In 1984, Sankar Chatterjee – curator of paleontology for the Museum of Texas Tech University – and his student, Bryan Small, made an astounding discovery.
Working on Seymour Island in Antarctica, they uncovered the fossilized skull of an animal they’d never seen before. While it was obviously a plesiosaur – a Cretaceous-period marine reptile scientists first discovered in the early 1600s – this plesiosaur was unlike any previously found. They named the new species Morturneria and brought its skeleton back to the Museum of Texas Tech.
Now, 33 years later, Chatterjee and his team have made a new discovery about Morturneria, one that adds a whole new dimension to science’s understanding of plesiosaurs – and larger than that, to the understanding of evolution itself.
More than 65 million years ago, the Earth’s oceans were populated with many animals still found there today, like fish, krill and sharks. But one of the oceans’ biggest predators, the plesiosaurs, went extinct at the same time as the dinosaurs on land.

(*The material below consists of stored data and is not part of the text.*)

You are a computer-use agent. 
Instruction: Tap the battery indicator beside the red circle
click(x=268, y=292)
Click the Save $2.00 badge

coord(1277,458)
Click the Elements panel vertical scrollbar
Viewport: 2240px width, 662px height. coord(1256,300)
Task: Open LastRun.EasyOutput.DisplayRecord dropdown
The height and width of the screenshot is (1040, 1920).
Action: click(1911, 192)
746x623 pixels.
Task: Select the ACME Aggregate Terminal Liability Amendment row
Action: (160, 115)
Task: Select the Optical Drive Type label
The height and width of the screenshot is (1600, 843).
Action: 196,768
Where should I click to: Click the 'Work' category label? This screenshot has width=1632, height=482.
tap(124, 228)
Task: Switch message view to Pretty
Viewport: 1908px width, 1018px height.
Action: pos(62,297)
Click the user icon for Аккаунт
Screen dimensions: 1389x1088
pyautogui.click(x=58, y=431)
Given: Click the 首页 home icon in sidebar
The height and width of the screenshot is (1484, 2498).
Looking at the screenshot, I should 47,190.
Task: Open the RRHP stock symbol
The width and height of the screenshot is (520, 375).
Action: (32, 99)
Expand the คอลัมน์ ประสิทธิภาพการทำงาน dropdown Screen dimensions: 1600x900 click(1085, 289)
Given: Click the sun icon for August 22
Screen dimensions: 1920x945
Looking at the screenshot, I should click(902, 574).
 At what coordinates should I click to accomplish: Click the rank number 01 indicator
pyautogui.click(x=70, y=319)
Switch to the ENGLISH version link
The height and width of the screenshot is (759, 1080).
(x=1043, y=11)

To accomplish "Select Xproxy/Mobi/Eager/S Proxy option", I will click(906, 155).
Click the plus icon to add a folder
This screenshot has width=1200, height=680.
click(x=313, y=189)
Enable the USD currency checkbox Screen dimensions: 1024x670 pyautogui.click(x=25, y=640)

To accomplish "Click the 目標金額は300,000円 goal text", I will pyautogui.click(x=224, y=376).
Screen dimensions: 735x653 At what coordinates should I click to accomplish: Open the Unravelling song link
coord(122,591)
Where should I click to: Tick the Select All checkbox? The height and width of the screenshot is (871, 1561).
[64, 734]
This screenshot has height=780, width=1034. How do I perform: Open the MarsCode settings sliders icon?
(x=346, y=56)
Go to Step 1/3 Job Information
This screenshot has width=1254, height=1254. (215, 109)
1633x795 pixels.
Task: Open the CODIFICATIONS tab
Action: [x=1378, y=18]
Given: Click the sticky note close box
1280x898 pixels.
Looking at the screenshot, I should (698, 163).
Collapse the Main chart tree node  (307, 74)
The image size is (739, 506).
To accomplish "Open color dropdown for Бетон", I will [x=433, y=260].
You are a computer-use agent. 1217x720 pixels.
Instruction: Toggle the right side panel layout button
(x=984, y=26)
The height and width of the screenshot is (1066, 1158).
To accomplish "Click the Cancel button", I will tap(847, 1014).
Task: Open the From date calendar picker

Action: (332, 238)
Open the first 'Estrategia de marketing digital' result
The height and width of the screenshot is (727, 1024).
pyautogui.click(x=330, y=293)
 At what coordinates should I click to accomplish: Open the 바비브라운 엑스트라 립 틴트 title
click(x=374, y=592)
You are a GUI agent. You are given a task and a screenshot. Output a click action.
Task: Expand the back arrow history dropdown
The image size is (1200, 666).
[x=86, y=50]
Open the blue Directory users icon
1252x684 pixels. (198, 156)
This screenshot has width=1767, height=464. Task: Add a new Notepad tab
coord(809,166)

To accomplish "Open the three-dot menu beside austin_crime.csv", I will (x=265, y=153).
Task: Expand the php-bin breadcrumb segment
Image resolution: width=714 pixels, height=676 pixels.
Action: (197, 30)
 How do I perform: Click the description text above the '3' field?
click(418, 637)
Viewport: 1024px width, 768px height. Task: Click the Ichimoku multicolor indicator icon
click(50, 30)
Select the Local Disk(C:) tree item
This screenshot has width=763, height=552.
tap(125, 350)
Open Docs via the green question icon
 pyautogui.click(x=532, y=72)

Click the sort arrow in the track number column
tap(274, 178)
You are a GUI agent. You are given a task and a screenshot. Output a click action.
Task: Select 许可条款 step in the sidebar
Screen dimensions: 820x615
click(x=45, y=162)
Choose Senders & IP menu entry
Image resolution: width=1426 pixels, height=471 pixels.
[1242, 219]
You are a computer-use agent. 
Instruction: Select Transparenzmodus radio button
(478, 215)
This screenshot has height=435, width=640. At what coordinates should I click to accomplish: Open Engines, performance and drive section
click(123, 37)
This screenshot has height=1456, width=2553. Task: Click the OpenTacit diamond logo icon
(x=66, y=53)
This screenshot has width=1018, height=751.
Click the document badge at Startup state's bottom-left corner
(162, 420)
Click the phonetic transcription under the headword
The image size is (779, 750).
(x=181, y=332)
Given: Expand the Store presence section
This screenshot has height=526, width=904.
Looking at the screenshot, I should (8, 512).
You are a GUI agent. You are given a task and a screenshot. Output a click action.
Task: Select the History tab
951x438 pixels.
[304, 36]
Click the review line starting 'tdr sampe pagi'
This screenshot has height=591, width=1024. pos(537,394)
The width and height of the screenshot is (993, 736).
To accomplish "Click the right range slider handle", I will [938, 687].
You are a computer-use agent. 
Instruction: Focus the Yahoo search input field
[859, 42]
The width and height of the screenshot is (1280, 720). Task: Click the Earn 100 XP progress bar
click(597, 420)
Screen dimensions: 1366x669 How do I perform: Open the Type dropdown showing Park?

“Often, plesiosaurs are called sea monsters,” said Chatterjee, a Horn Professor in the Department of Geosciences. “They were large – 50 feet long, superb swimmers and occupied the top of the marine food chain. Although dinosaurs are very familiar to everyone, during their days, the sea was ruled by these monster-like plesiosaurs. Like dinosaurs on land, they dominated the sea from Arctic to Antarctic waters. ”
Plesiosaurs had a broad, flat body and short tail, four long flippers they used to “fly” through the water, long necks and very sharp teeth.
“The teeth of most plesiosaurs are conical, stout, sharp, robust and ideal for stabbing and killing large animals,” Chatterjee said.
But as he wrote in his 1984 paper announcing Morturneria’s discovery, “the long, slender and delicate teeth may have formed a ‘trapping’ device that enabled (the animals) to feed on small fish and crustaceans that abound in the same deposits.”
This notation led an international team of Chilean, Argentinian and American paleontologists to take a closer look at Morturneria’s teeth.
“In our 1984 paper, we described the unusual teeth of Morturneria and their probable function,” he said. “However, our new international team, who had worked on plesiosaurs from many continents, found them fascinating and unique.”
Chatterjee and the team reconstructed Morturneria with a large, round head, a huge mouth and tiny teeth that point the wrong way. The teeth did not meet tip to tip as in all other plesiosaurs, but lay together in a battery that strained food particles from the water.
“When the jaw was closed, teeth from the upper and lower jaws formed a nice trap,” Chatterjee said. “Basically, the animal would swallow a school of krill, close the jaws to let the water out, but keep the krill inside for chewing and swallowing. With these kind of interdigitating delicate teeth, the animal could not tackle the large fish or shelled animals (called ammonites) that were the favorite foods of most plesiosaurs.”
The team’s finding, published in the new issue of the Journal of Vertebrate Paleontology, is that Morturneria used a filter-feeding method. This feeding style is unknown in other marine reptiles but is found in today’s baleen whales. F. Robin O’Keefe of Marshall University was the article’s lead author.
The identification of Morturneria’s whale-like filter feeding is a startling case of convergent evolution between reptiles and mammals. Plesiosaurs and whales shared many of the intervening steps in the evolution of this feeding style and their extreme morphologies are similar despite arising from different ancestors.
Chatterjee stresses convergent evolution does not imply Morturneria was in any way related to today’s baleen whales; it just means they both evolved the same way.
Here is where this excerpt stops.